In preparation for the dramatic morphogenetic events of gastrulation, rapid embryonic cell cycles slow at the mid-blastula transition (MBT). In Drosophila embryos the MBT involves the onset of key properties that distinguish the highly repetitive satellite sequences composing the heterochromatin from the rest of the genome. In early embryos the satellite DNA lacks the characteristic heterochromatic features of late replication and repressive chromatin modifications, like H3K9 methylation and HP1a. My thesis work has explored how the embryo controls the restoration of these conserved features to the heterochromatin. I describe and analyze the results of experiments employing a combination of fly genetics and real time microscopy on developing embryos. At the MBT, down-regulation of Cyclin:Cdk1 activity initiates cell cycle slowing by delaying replication of satellite DNA and extending S phase. I show that Cdk1 activity inhibits the chromatin association of Rif1, a repressor of origin firing. Following Cdk1 down-regulation at the MBT, Rif1 bound selectively to satellite sequences. In the next S phase, Rif1 dissociated from different satellites in a schedule that anticipated their replication. A mutant version of Rif1 lacking potential phosphorylation sites failed to dissociate and dominantly prevented completion of replication. In contrast, loss of Rif1 shortened the post-MBT S phase and rescued embryonic cell cycles disrupted by depletion of Cdc7. Following the Rif1 mediated introduction of late replication, satellite sequences begin acquiring H3K9 methylation and recruit the protein HP1a.
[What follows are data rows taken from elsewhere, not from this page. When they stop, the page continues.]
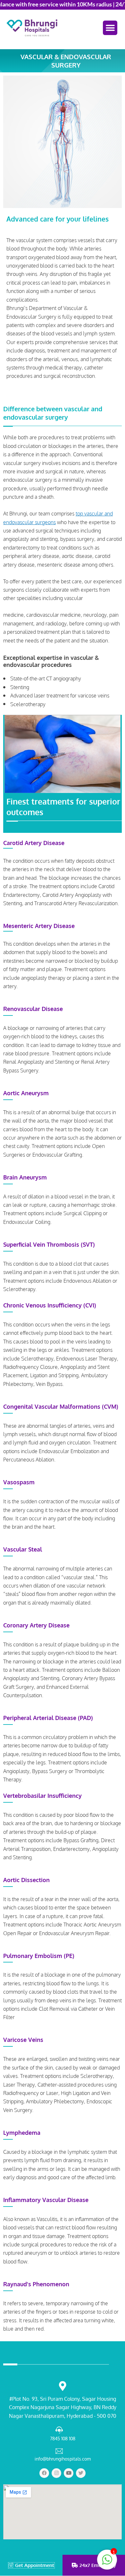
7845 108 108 (62, 2438)
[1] (107, 2563)
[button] (110, 27)
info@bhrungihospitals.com (63, 2459)
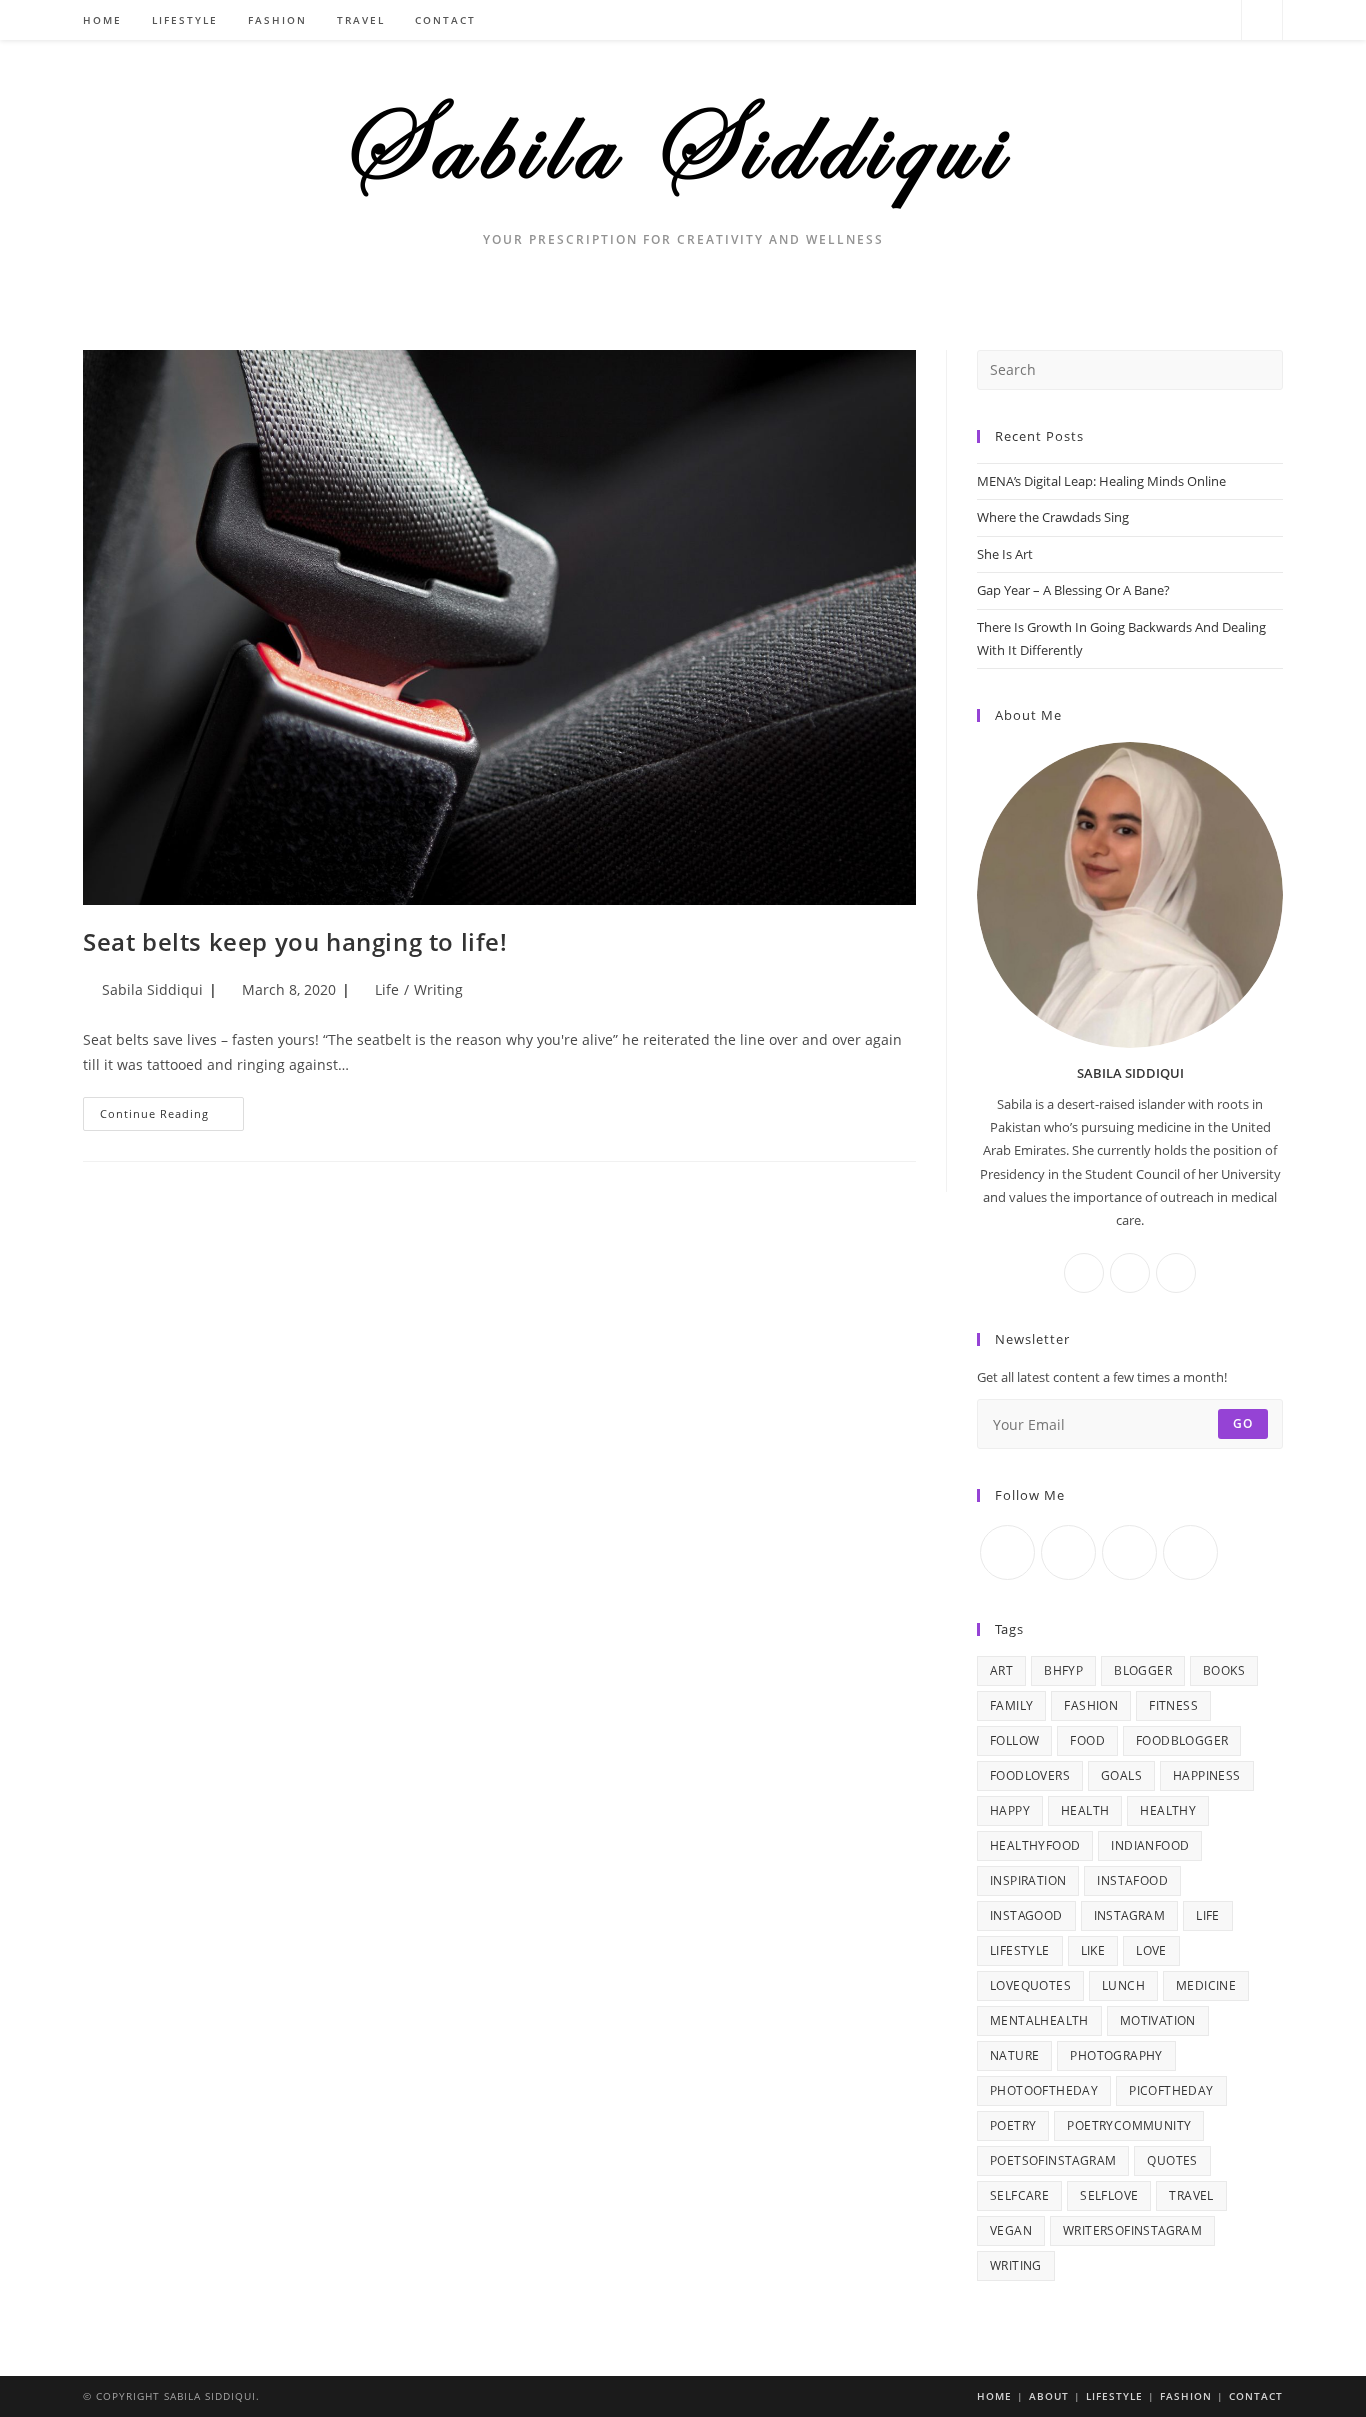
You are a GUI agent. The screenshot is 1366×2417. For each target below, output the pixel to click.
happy (1010, 1810)
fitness (1173, 1705)
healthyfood (1035, 1845)
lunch (1123, 1985)
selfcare (1019, 2195)
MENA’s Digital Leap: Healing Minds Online (1101, 481)
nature (1014, 2055)
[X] (1136, 20)
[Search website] (1262, 21)
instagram (1130, 1915)
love (1151, 1950)
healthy (1168, 1810)
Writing (438, 989)
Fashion (1186, 2396)
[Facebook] (1163, 20)
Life (387, 989)
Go (1243, 1423)
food (1087, 1740)
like (1093, 1950)
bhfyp (1063, 1670)
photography (1116, 2055)
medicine (1206, 1985)
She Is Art (1005, 554)
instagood (1026, 1915)
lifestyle (1020, 1950)
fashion (1091, 1705)
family (1011, 1705)
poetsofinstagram (1053, 2160)
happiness (1207, 1775)
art (1001, 1670)
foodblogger (1182, 1740)
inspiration (1028, 1880)
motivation (1158, 2020)
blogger (1143, 1670)
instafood (1132, 1880)
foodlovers (1030, 1775)
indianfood (1150, 1845)
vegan (1011, 2230)
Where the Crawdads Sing (1053, 517)
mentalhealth (1039, 2020)
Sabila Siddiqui (152, 989)
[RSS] (1217, 20)
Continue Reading (172, 1117)
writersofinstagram (1132, 2230)
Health (1085, 1810)
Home (994, 2396)
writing (1016, 2265)
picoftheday (1171, 2090)
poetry (1013, 2125)
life (1208, 1915)
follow (1014, 1740)
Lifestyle (1114, 2396)
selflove (1109, 2195)
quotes (1172, 2160)
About (1049, 2396)
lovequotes (1030, 1985)
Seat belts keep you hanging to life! (295, 941)
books (1224, 1670)
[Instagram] (1190, 20)
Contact (1256, 2396)
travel (1191, 2195)
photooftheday (1044, 2090)
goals (1121, 1775)
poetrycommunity (1129, 2125)
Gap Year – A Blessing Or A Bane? (1073, 590)
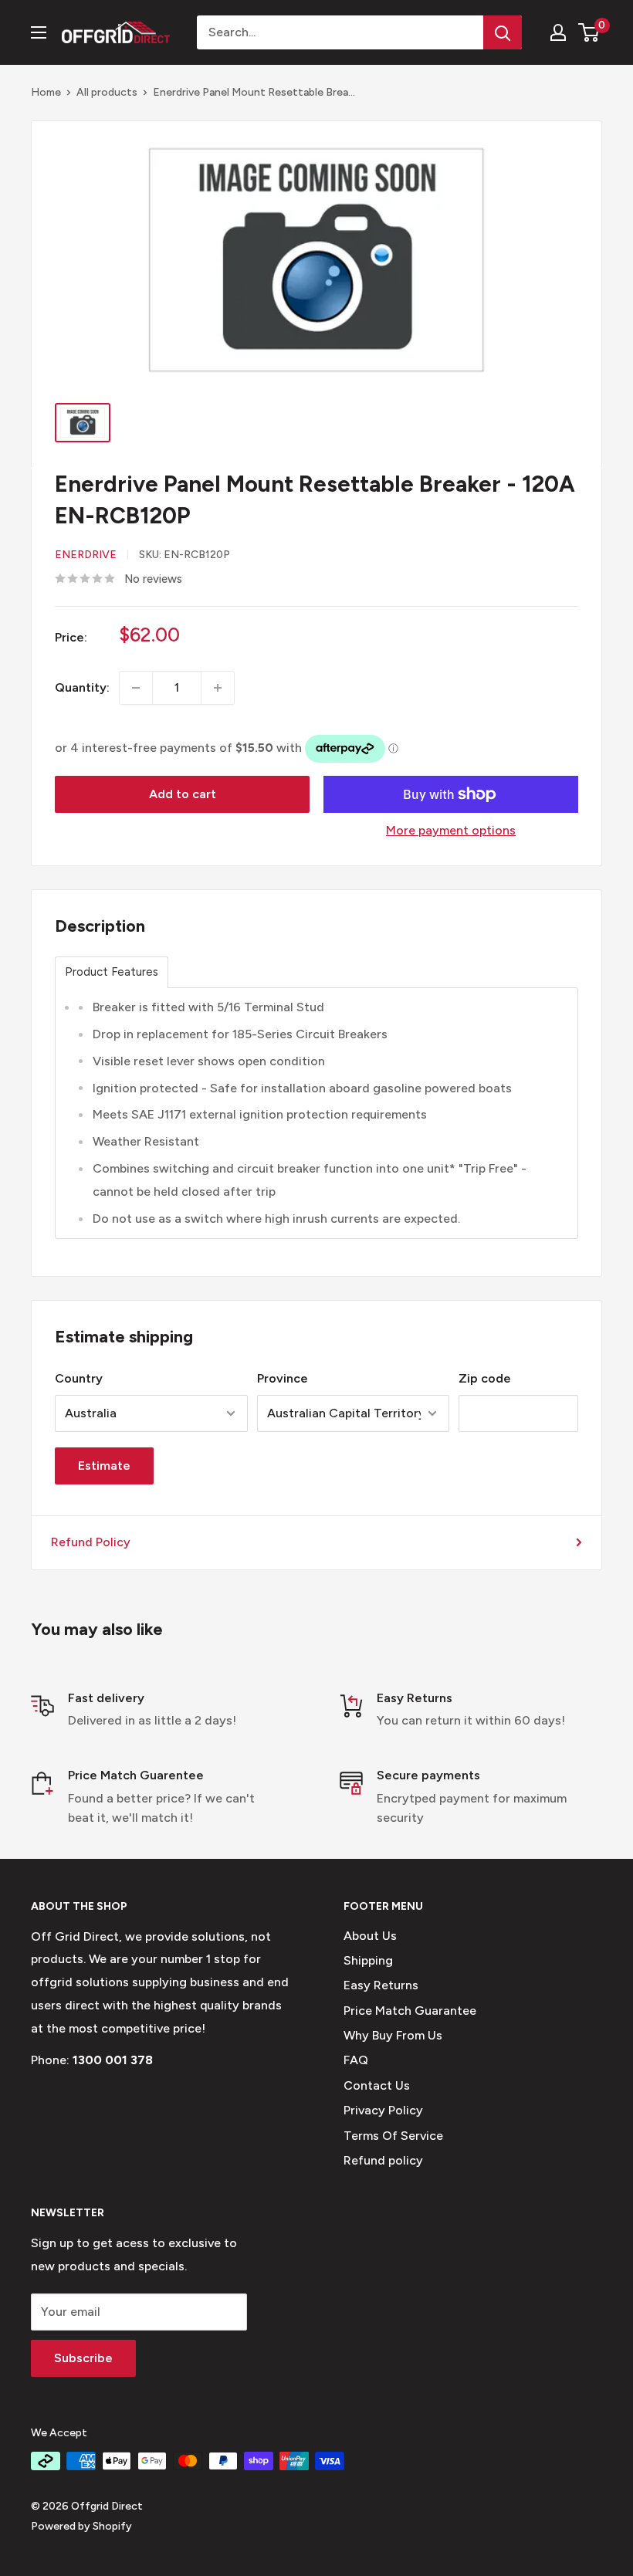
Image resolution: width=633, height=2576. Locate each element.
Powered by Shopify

By using a novel protein inactivation approach called JabbaTrapping, I show that the K9 methyltransferase Eggless plays a major role in the establishment of this repressive chromatin state. Additionally, live imaging of Eggless suggests that the rapid early cell cycles prevent this enzyme from introducing heterochromatic marks before the MBT. Experimental manipulation of interphase duration showed that cell cycle speed regulates Eggless. By focusing on the initial events in the de novo formation of heterochromatin my work emphasizes how heterochromatin is integrated into the development of the embryo. Through regulation of the two proteins Rif1 and Egg, the embryonic cell cycle program times the appearance of late replication and repressive chromatin modifications, two widely conserved features of heterochromatin.